**WORK REQUEST:** Only the lines from the one that includes "Where should I" through the last line below belong in the reply, copied exactly and without pictures.

[Saved data entries]
■ ■ ■
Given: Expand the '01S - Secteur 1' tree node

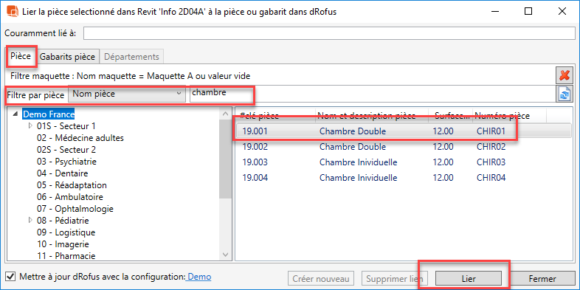Looking at the screenshot, I should [x=30, y=126].
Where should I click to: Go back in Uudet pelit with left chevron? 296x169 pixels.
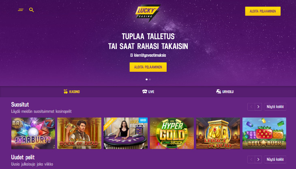tap(251, 160)
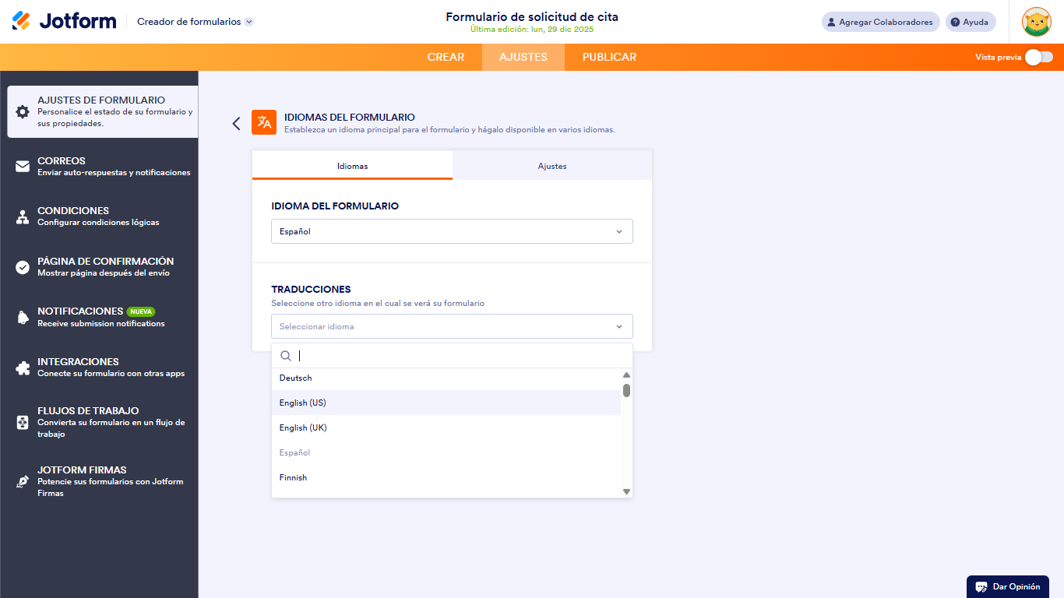Open the Flujos de Trabajo icon
The height and width of the screenshot is (598, 1064).
click(x=23, y=422)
■ ■ ■
**SOLUTION BELOW:**
Where should I click to: Go back in Uudet pelit with left chevron? 296x169 pixels.
tap(251, 160)
Open the Flujos de Trabajo icon
The height and width of the screenshot is (598, 1064).
click(x=23, y=422)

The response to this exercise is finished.